I asked Alex what he knew about Buddhism. He shared with me the few tenets that he knew, most notably that of non-attachment.

I leaned back and frowned at a memory of a dear friend who recently embraced Buddhism. A year ago, she was bitterly and vocally unhappy with her marriage because of a void of understanding, touch, love, and common ideals. She had dreamed of something different and contemplated divorce. Now, with the smile of the recently converted playing on her lips, she preached non-attachment to me in a crowded, cheap Italian restaurant. While her rambunctious 7 year old son screamed and kicked for his mom’s iPhone, she patted him absentmindedly and explained to me why she was happy now. The key was letting go. All couples, regardless of the quality of their relationship, would end up apart at the end of mortal life. So why obsess about the journey? If she stopped hoping for love, then she would not despair over the deafening silence between them. Or the late nights she waited up for him to come home. Or the lack of gentleness.

If she stopped being attached to her husband, then she would be happy.

I swirled around my cream of mushroom soup with the tin spoon, hiding the torrent of anger behind my masked attempt to understand her sentiments. I wanted to scream that she was giving up. That she was settling for a shell of a happy life. We ended our lunch early because her son whined about going to the arcades and snatched my spoon to drum out his demands. I also grew weary of my curious burst of anger.

Alex listened quietly to my story and disillusionment with the concept of letting go.

I passionately argued that at least for myself, I either cared all the way or didn’t care at all. Despite my parents cautioning temperance and ‘it’s just a job’ whenever I cried on the phone because I wasn’t sure how much more I could physically/ emotionally give to my work, I would still dip into my bank of inner reserve and drum out more energy to find solutions to never-ending problems.

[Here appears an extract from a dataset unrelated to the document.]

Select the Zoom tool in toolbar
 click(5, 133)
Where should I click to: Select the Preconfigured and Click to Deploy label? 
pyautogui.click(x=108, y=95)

Or how I kept reaching out to a family member with a hopeful tentativeness even though she’s hung up on me multiple times.

Isn’t that what love is? I asked urgently. Not letting go?

In between a few more gentle paddles to maneuver us to a quiet alcove, Alex mused that love, in its ultimate form, is one of letting go of expectations of outcomes. It is the unconditional love that Christ spoke of, because He still loves us eternally regardless of our actions. He brought up the example of a proverbial modern mom who became angry because despite repeated reminders, the daughter was not practicing her instrument. The motive was love and hope that the daughter would develop her talents. But the anger arose because the daughter was not conforming to a set image the mom had crafted. Love, within the context of our conversation, would be for the mom to let go of the story she had weaved in her mind about her reality and instead persevere in love through the difficult, messy, and wonderfully unplotted life she ended up sharing with her daughter.

On our way paddling back to the muddy shores, I scanned the lake for the attachments in my life and saw them splayed out across the rippled surface of the the deepening water. Tangled in my thoughts, I decided to throw my stories, chained to their imagined endings, overboard and just let them sink to the bottom of Phewa. I decided to try to love in the best way I knew how and let things happen as they may. I would let go but not give up.

Across the lake, a proper Nepali storm was rolling in, a harbinger of the monsoon season.